I totally disagree with Heather. I would prefer to kill a creature for my own consumption, but I refuse to kill any animal for sport.

If Heather could not kill an animal for her own consumption, then she should bloody well become a vegetarian and stop leaving the responsibility for her meat consumption to slaughtermen, as I did before.

If you are going to eat meat, then grow up and take responsibility for the animal's death, or become a vegan. Other than that, just shut up.

Em Parkinson said...

I'm afraid I do eat it Pat. I'm very fond of it actually, but could NEVER get pleasure from killing it. It's just food as far as I'm concerned. I've never known a bird well but perhaps my opinion would change if I did.

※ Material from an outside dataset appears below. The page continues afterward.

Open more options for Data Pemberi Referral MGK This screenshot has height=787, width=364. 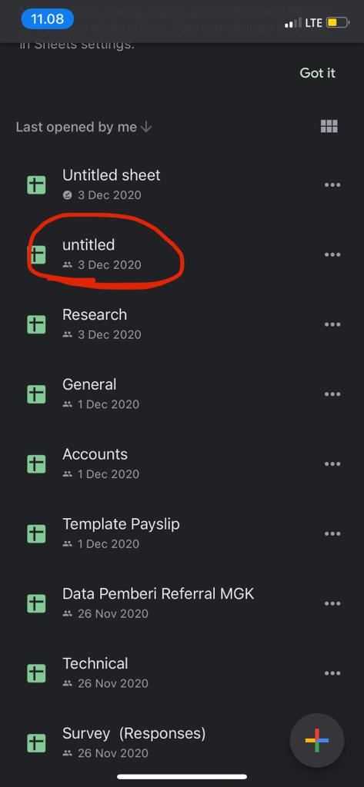(332, 603)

Thickethouse.wordpress said...

Well, that certainly puts your case strongly! I do not want to eat a friend....

John Going Gently said...

We have a mother and a late chick on the field....
The local shoot lost 80 in one night

From A Worcestershire Hill said...

We have a pet pheasant called Boris that we are feeding. However, I am afraid I do eat pheasant, but I expect that Boris will not end up in my pot. Your post reminded me of my aunt who was married to the head gamekeeper of a shoot a few miles from you. Pheasant shooting was in progress and she had not yet received a bird. One day whilst the guns were shooting near her house she saw a dead pheasant land in her garden and she seized the opportunity to nip out and pick it up. She said later that she guessed the gun dog was scolded for not picking the bird up.

Terra said...

Pheasants have such pretty feathers. We feed and pamper our wild birds in our yard, but I understand how hunting and then eating what you shoot could be satisfying. It's funny what we will and won't eat, I will eat lamb but not rabbit, etc.

Hildred said...

We don't have any domestic pheasants in the Similkameen (that I know of) so what we see are the occasional wild bird and that is such a pleasure. I suppose some might shoot and eat the bird, but pheasant (under glass or not) doesn't seem to be so stylish since times were hard and farmers went hunting to put meat on the table.

angryparsnip said...

I have almost cut out all meat. I eat vegetarian as much as I can but I love fish so I add that to my diet.

cheers, parsnip

The Weaver of Grass said...

I can't agree with you Tom - if I had to kill the bullock or the pig I was going to eat part of then I couldn't do it. Horses for courses I say - let the slaughterman do the work, the butcher cut it up and then I will eat it.
An Indian friend used to say to me she didnt know how we could eat such things as leg of lamb, where we knew which part we were eating. In India they bought meat cut into chunks so they did not know which part it was.

MorningAJ said...

It's odd. I have no problem with eating pheasant (though I've never really got to know one) but I couldn't eat hare. They are such mystical animals that I think it would be wrong.